But it was only a little more than a year ago, on a trip to Moscow, that, entirely by accident, I learned the real ending to the U-2 affair. It came about in the most unlikely setting.

I had contacted retired Col. Gen. Georgi Aleksandrovich Mikhailov, who had served in the highly secret GRU, Soviet military intelligence, during the 1980s. I wanted to interview him on a subject related to that period. At first, he refused to see me, but after several requests, he finally agreed.

He suggested we meet in an Italian restaurant that was located, for some odd reason, in the House of Peace, an antiquated building that looked like a hangover from the Stalinist era. At lunch, a bottle of wine was uncorked. In the small talk over the first glass of wine, the general asked me what books I had written. I got no further than my first.

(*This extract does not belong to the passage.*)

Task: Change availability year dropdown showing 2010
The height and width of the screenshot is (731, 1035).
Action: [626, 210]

As soon as I mentioned the U-2, the general exclaimed:

“I shot it down.”

While he had not personally fired the rocket that brought down Powers and plunged the world into a major diplomatic crisis, Mikhailov was on duty in the Moscow nerve center of the air-defense command when the order was given to launch the SA-2 rocket.

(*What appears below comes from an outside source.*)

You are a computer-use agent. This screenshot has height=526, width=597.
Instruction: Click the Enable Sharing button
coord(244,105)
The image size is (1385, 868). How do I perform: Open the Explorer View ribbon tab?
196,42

“I was deputy chief of operations for the air-defense command,” the general explained. A full colonel at the time, he had been summoned to a building near Gorky Park shortly after dawn on May 1, when the intruder entered Soviet air space. “I was sitting near our commander, Marshal (Sergei) Biryuzov. I heard all the talks between him and Khrushchev. ‘There is a plane coming,’ Biryuzov told Khrushchev, ‘but it is not shot down. There is no rocket site ready until it gets to Sverdlovsk. At Sverdlovsk, we can try our luck.’ Khrushchev gave the order to shoot it down. Then Khrushchev had to go to Red Square for the May Day parade.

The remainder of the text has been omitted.